<<<<

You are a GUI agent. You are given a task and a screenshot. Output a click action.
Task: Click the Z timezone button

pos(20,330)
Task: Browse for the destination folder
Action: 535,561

>>>>

# Your assignment
Every record above is to be written out exactly.

# Exercise response
You are a GUI agent. You are given a task and a screenshot. Output a click action.
Task: Click the Z timezone button

pos(20,330)
Task: Browse for the destination folder
Action: 535,561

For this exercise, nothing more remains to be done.